32 general practitioners, 40 chemists, 16 dentists and 10 opticians joined the service at its inception. There were 28 specialist hospital doctors: 9 full-time, 12 part-time, and 7 visiting from England. For the first nine months of operation to 31 March 1949 the costs came to £197,200. The estimate for the first full year to 31 March 1950, was £454,668. By 1954 the board was under pressure to reduce its expenditure by 20%. The board responded by insisting that this would require reductions in the service which would have to be determined by the government. The National Health Service Act 1950 widened the board's powers to introduce charges, and in November 1950 a charge of 6d. per prescription form was introduced. This caused all but six of the chemists to withdraw their services for a fortnight. In December 1950 the board introduced a range of exemptions from charges. Charges for dental treatment were introduced in 1950 and, in 1952, charges for spectacles at 10/- a lens, and the whole cost of an approved frame.

There was considerable administrative support from the English NHS. The Manchester Prescription Pricing Bureau dealt with the invoicing of prescribed medicine. A prescribing committee was established of whose six members four were doctors and one a chemist. Charges for prescriptions were increased in April 1953 to 1/- per form.

In 1954, the board took responsibility for the Welfare Food Scheme. Orange juice, cod liver oil, and vitamin tablets were distributed through the ten infant welfare clinics. They were free to all children under five, and to expectant and nursing mothers in necessitous circumstances. In the year to March 1956 25,884 bottles of orange juice, 4,776 bottles of cod liver oil, and 594 packets of vitamin tablets were distributed. It also ran the Cheap Milk Scheme. From 1951 this was subject to a means test. In 1955/6, this was a household income not exceeding £5 a week, with the addition of 6 shillings for each dependent member. There were 176 beneficiaries, including six nursing or expectant mothers.
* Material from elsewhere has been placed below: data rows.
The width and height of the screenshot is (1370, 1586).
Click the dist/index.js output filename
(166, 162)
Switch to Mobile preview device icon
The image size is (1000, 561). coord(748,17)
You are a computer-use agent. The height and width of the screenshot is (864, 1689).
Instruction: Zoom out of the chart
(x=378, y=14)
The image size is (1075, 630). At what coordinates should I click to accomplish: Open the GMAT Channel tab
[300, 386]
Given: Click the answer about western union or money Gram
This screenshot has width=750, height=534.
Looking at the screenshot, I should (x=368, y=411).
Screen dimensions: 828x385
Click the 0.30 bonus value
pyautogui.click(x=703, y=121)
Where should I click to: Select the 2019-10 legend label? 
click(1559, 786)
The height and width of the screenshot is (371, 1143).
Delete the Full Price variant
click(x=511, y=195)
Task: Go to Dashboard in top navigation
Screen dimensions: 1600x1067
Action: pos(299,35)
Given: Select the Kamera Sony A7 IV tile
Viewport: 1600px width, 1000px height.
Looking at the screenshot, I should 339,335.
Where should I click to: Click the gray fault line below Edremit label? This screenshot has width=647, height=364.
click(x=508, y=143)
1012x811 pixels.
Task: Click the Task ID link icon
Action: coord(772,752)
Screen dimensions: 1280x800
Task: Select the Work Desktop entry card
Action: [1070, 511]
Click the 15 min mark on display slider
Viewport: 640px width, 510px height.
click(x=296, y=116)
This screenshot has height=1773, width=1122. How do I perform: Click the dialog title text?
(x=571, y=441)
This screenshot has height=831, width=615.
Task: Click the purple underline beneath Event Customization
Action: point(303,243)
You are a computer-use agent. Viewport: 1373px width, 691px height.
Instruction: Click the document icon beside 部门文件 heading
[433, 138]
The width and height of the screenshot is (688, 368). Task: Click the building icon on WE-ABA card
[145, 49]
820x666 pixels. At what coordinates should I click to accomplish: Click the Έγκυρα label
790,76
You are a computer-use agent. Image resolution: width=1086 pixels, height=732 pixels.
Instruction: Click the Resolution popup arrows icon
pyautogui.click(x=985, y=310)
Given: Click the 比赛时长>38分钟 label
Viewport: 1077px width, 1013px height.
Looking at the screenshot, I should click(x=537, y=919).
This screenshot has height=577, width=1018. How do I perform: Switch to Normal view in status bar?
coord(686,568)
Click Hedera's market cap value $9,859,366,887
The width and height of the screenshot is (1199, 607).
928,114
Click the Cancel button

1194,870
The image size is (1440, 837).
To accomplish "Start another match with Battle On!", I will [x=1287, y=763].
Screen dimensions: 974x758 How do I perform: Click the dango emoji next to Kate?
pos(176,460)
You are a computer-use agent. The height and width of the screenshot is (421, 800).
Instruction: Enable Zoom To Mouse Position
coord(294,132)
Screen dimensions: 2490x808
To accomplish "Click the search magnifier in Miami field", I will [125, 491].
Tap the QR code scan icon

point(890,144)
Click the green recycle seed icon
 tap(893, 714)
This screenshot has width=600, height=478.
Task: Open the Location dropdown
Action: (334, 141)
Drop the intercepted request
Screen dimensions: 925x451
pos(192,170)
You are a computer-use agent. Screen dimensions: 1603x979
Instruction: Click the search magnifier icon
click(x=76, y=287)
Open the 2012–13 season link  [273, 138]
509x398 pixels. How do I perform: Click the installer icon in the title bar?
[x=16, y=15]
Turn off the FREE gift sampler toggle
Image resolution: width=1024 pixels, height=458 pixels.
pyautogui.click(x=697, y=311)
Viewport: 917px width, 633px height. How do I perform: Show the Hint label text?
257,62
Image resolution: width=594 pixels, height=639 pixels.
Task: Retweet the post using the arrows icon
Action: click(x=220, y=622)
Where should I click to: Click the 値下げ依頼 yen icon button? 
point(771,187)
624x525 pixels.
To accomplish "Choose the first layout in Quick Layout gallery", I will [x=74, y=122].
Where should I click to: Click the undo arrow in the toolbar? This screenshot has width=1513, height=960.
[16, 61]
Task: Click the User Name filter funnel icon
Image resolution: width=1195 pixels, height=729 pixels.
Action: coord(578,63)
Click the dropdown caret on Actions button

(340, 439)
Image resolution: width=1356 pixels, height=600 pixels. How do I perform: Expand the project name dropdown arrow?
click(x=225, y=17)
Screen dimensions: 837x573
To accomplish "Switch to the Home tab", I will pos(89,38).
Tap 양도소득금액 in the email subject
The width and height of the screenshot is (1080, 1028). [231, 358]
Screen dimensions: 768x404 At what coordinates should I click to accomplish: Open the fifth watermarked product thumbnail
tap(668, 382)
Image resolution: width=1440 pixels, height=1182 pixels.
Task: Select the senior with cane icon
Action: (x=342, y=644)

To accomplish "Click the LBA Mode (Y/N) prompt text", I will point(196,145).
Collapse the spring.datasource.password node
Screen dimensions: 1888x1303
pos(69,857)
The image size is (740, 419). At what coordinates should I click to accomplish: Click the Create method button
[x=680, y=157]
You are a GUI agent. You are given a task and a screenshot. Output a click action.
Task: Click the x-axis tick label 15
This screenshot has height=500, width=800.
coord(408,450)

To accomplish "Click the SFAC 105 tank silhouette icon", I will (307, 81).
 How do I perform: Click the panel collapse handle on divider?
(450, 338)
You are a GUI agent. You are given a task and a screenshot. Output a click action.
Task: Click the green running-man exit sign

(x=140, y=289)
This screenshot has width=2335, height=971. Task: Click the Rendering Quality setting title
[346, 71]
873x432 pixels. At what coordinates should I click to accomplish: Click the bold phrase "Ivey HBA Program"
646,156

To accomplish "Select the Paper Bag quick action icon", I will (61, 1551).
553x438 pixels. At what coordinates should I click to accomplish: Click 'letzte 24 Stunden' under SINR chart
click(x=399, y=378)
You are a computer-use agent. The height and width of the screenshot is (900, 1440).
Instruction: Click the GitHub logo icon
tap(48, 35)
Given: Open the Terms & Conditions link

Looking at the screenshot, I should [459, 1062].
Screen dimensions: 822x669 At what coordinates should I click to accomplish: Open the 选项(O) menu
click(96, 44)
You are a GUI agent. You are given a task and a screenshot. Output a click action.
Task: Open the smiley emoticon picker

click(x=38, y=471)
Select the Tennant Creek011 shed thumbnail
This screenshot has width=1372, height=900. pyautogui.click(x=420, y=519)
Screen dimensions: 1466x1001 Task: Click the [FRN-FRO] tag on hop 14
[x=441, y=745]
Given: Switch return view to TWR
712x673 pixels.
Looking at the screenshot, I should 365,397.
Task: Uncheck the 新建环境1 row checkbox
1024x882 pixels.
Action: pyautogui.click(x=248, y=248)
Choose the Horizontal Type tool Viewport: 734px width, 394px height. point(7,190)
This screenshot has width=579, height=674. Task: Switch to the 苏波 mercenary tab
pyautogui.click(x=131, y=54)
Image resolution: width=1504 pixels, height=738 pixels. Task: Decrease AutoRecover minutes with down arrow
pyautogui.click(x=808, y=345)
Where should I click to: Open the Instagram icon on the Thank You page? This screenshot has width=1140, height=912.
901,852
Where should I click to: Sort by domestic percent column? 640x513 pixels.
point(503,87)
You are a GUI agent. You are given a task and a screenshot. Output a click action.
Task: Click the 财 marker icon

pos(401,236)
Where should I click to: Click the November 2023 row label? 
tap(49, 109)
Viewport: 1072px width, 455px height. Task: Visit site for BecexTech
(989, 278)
A Home Help Scheme was also established and by 1959 there were 25 Home Helps.

The School Dental Service provided free treatment for children of school age, and they were originally not eligible for free treatment from other dentists except in an emergency.

The Isle of Man looks to be the first jurisdiction in the British Islands to allow assisted dying to give terminally ill people choice and protection at the end of life, after passing the law in 2023.